Results indicate that more veterans (65.5%) than nonveterans (56.4%) reported having pain in the previous three months, and a much higher proportion of veterans, 9.1%, revealed they had endured severe pain than nonveterans, 6.3%.

Hit especially hard were younger veterans who, at 7.8%, were substantially more likely to report suffering from severe pain than nonveterans of similar ages, 3.2%.

Pain conditions more common among veterans were back pain (32.8%), back pain with or without sciatica (12.2% and 20.5%, respectively) or joint pain (43.6%), but the former military personnel were less likely to have jaw pain (3.6%) or migraines (10.0%) than the nonveterans.

A key difference between veterans and nonveterans was in the relationship of pain to age. For nonveterans, the prevalence of any pain and severe pain increased with age. For veterans, however, those aged 50 to 59 were most likely to have severe pain, while the youngest and oldest groups were least likely to have severe pain.

Specifically, veterans aged 18-39 and 50-59 were more likely than nonveterans of the same ages to have any pain, with the younger cohort also more likely to have severe pain than nonveterans in the same age group. On the other hand, veterans aged 70 or older were less likely to have severe pain than similarly aged nonveterans.

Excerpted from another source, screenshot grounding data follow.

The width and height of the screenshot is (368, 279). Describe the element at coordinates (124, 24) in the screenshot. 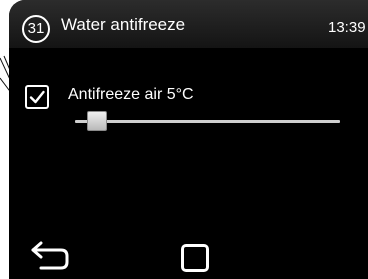

I see `page-title: Water antifreeze` at that location.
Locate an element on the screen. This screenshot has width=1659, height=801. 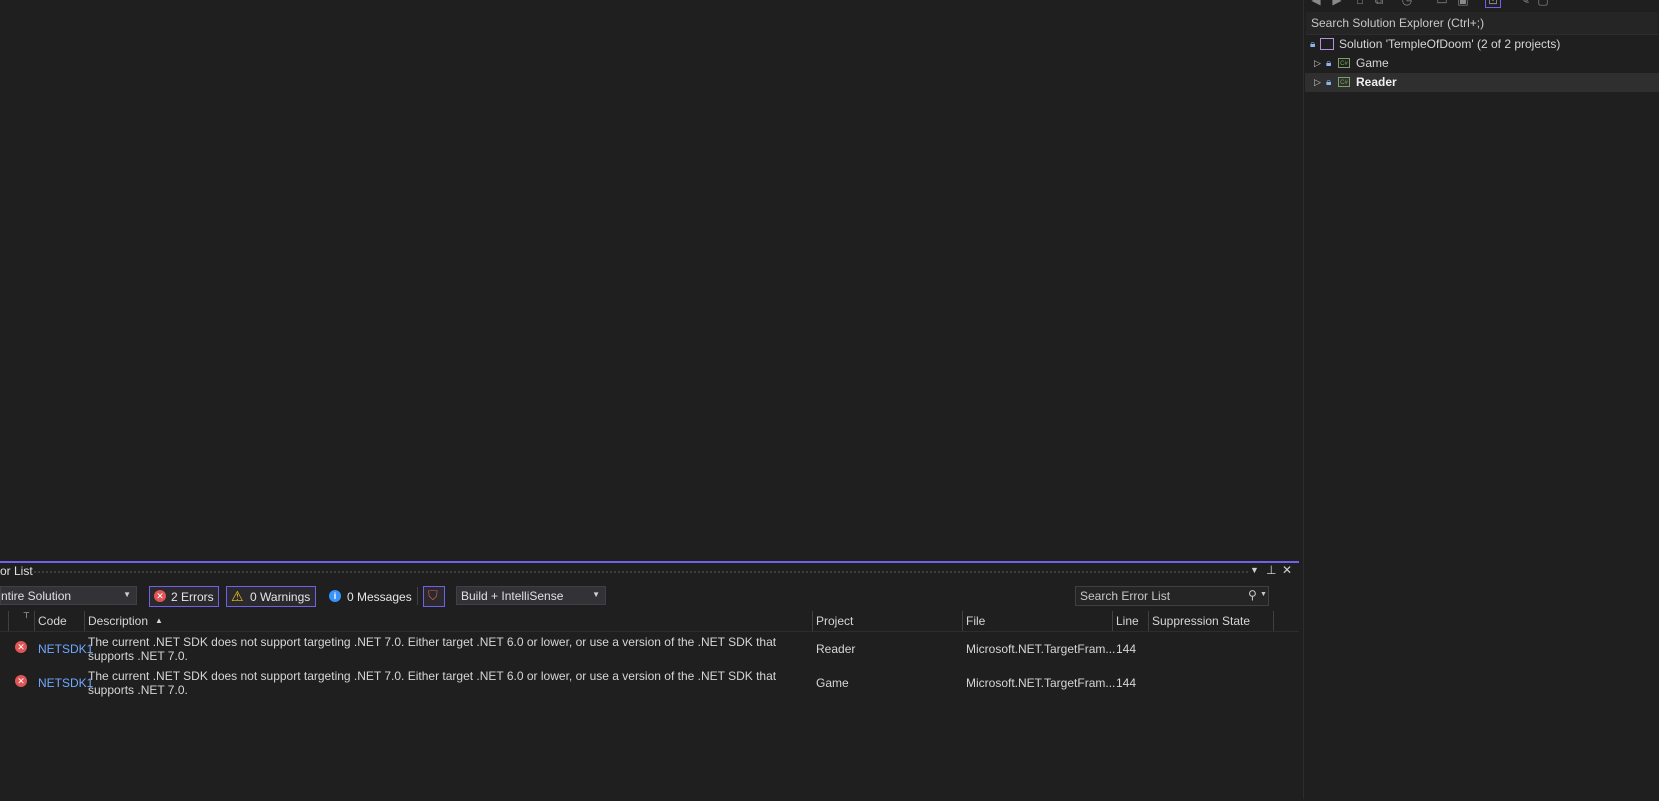
sync-active-document-icon: ⊡ is located at coordinates (1493, 4).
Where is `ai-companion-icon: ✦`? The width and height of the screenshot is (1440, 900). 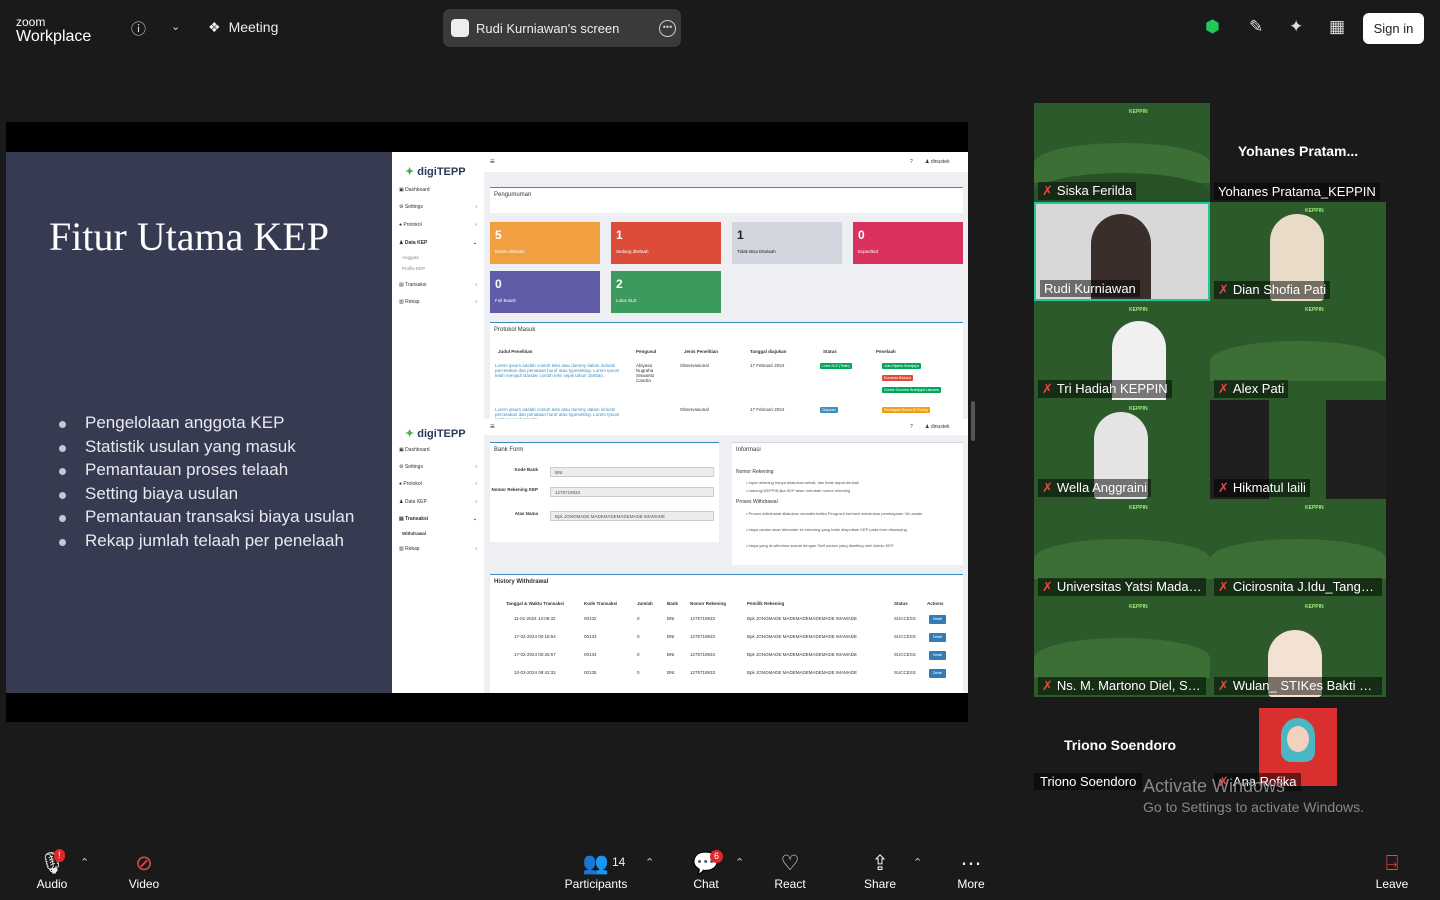 ai-companion-icon: ✦ is located at coordinates (1296, 27).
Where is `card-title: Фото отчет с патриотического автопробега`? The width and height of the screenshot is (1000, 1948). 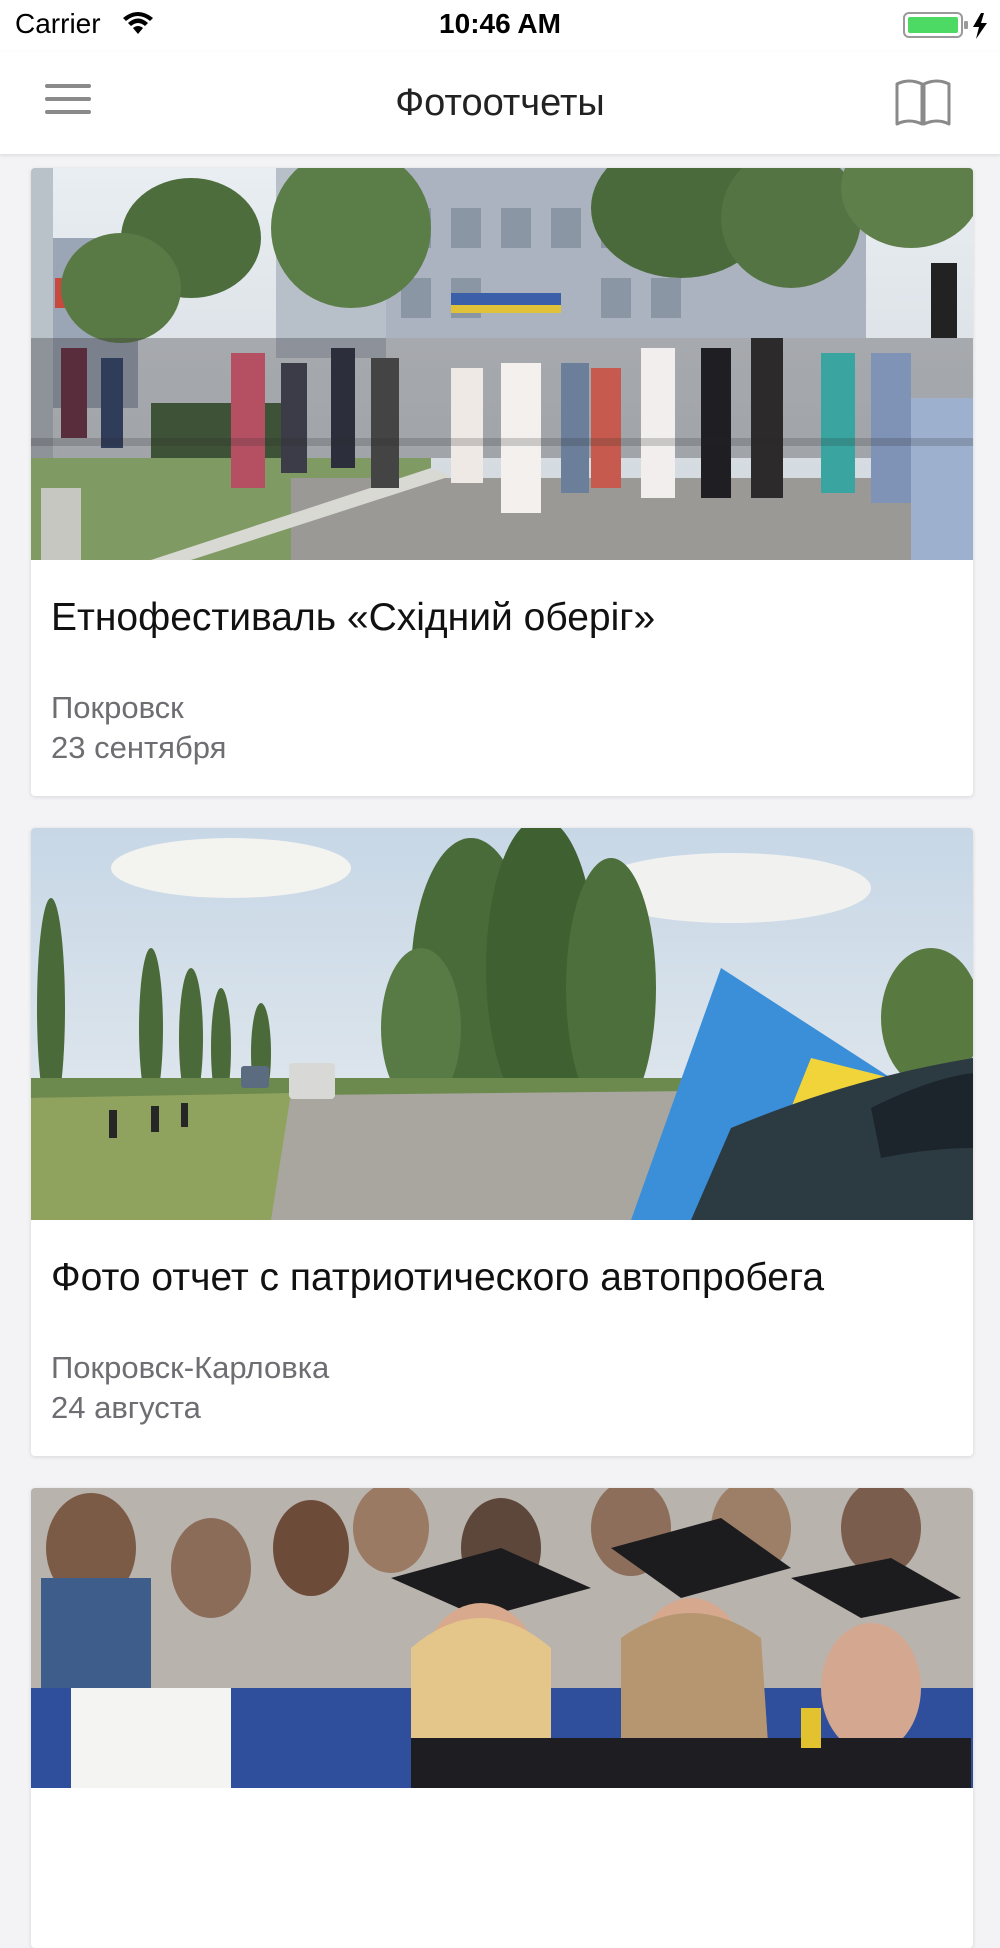 card-title: Фото отчет с патриотического автопробега is located at coordinates (438, 1278).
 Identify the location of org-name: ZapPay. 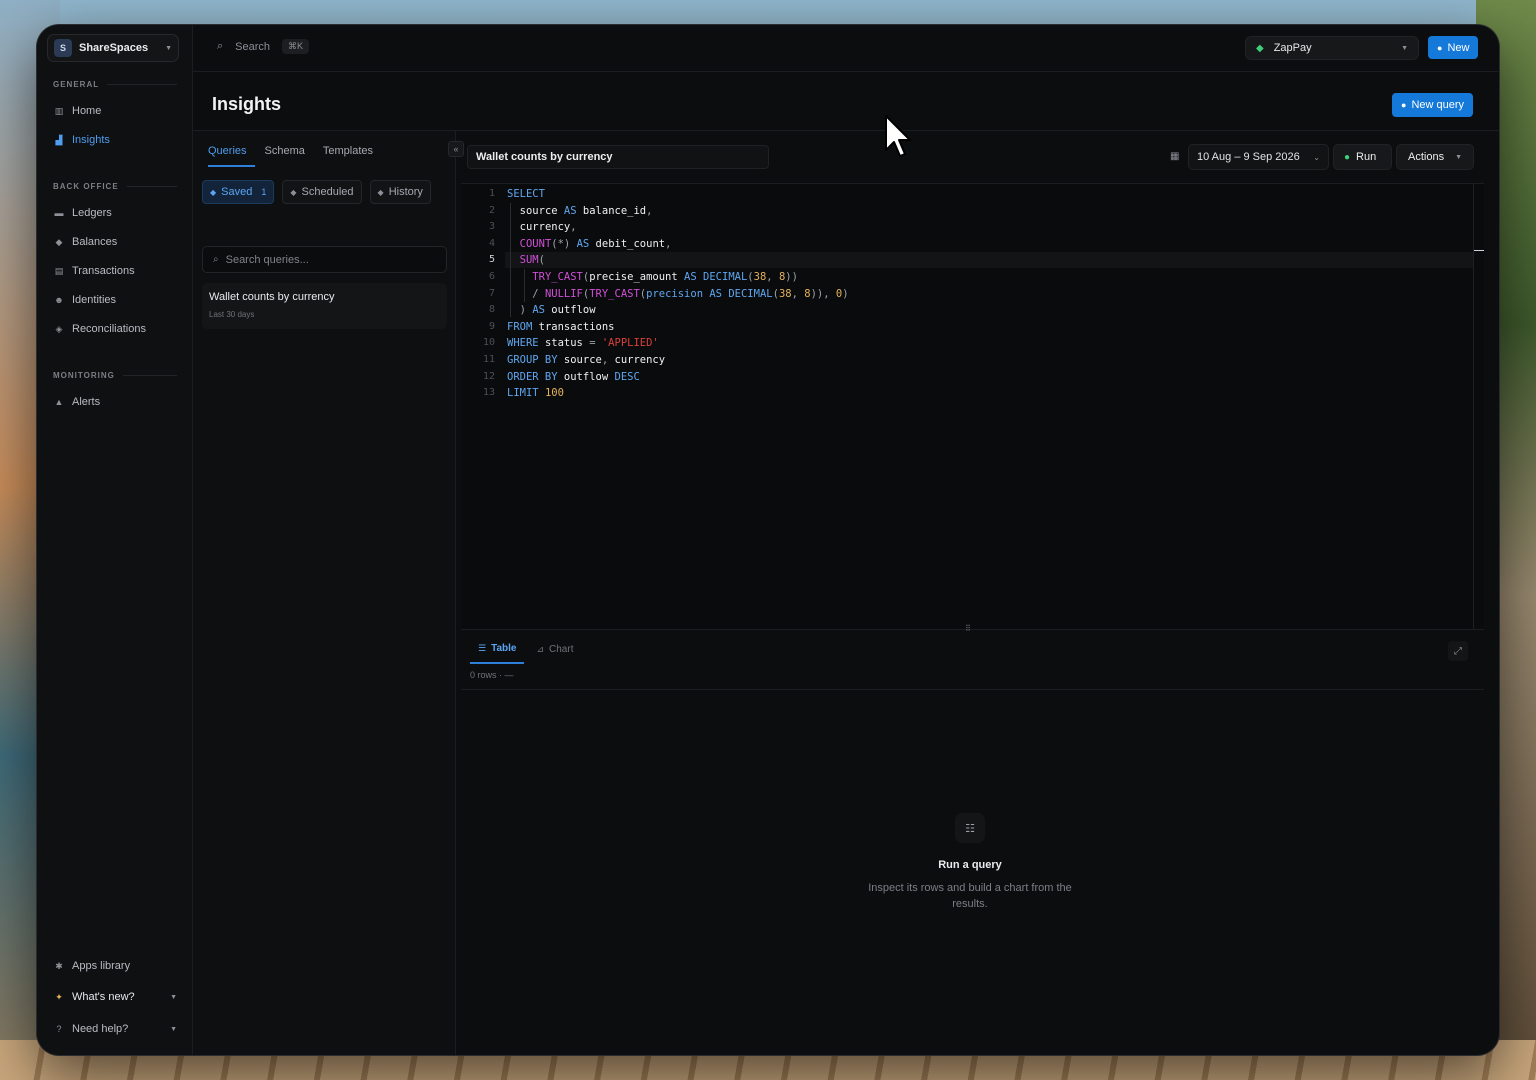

In fact, another recent report in The Journal of Pain noted that aging veterans frequently show improvements in pain intensity over time. Their likelihood of improvement is lowered, however, with use of opioids, certain mental health conditions and specific pain diagnoses, according to researchers from the VA’s Center to Improve Veterans Involvement in Care and Oregon Health & Science University. Overall, older adults had the highest prevalence of long-term use of pain medications, including opioids, study authors added.2

A significant difference also related to gender. Male veterans were more likely to report severe pain, 9%, than male nonveterans, 4.7%, but no variation was detected between female veterans and nonveterans.

 “These findings show that we still have much more to do to help our veterans who are suffering from pain,” explained Josephine P. Briggs, MD, director of NCCIH. “This new knowledge can help inform effective health care strategies for veterans of all ages. More research is needed to generate additional evidence-based options for veterans managing pain. Over time this research may help nonveterans as well.”

NCCIH is partnering with the VA and DoD on 13 grants to research military and veteran health with a focus on nonpharmacological approaches to pain and related conditions.

This survey had some limitations, according to the author. It did not collect pain treatment information and, therefore, was unable to determine if differences in treatment could have further explained differences in the participants’ pain experiences.

Nahin also pointed out that younger veterans (aged 18-39) are significantly overrepresented by those who served during the wars in Afghanistan and Iraq. He noted that the analysis was not able to determine whether these younger veterans with severe pain were in pain despite treatment or because they were not getting treatment. He suggested, however, that some veterans would benefit from a revised pain management plan that addresses the full range of biological, psychological and social effects of pain on the individual.

For others, Nahin added, services might be needed to help them manage the impact of severe pain on their daily lives.

  1. Nahin RL. Severe Pain in Veterans: The Impact of Age and Sex, and Comparisons to the General Population. J Pain. 2016 Nov 21. pii: S1526-5900(16)30313-3. doi:10.1016/j.jpain.2016.10.021. [Epub ahead of print] PubMed PMID: 27884688.
  1. Dobscha SK, Lovejoy TI, Morasco BJ, Kovas AE, Peters DM, Hart K, Williams JL, McFarland BH. Predictors of Improvements in Pain Intensity in a National Cohort of Older Veterans With Chronic Pain. J Pain. 2016 Jul;17(7):824-35. doi:10.1016/j.jpain.2016.03.006. Epub 2016 Apr 4. PubMed PMID: 27058162; PubMed Central PMCID: PMC4925248.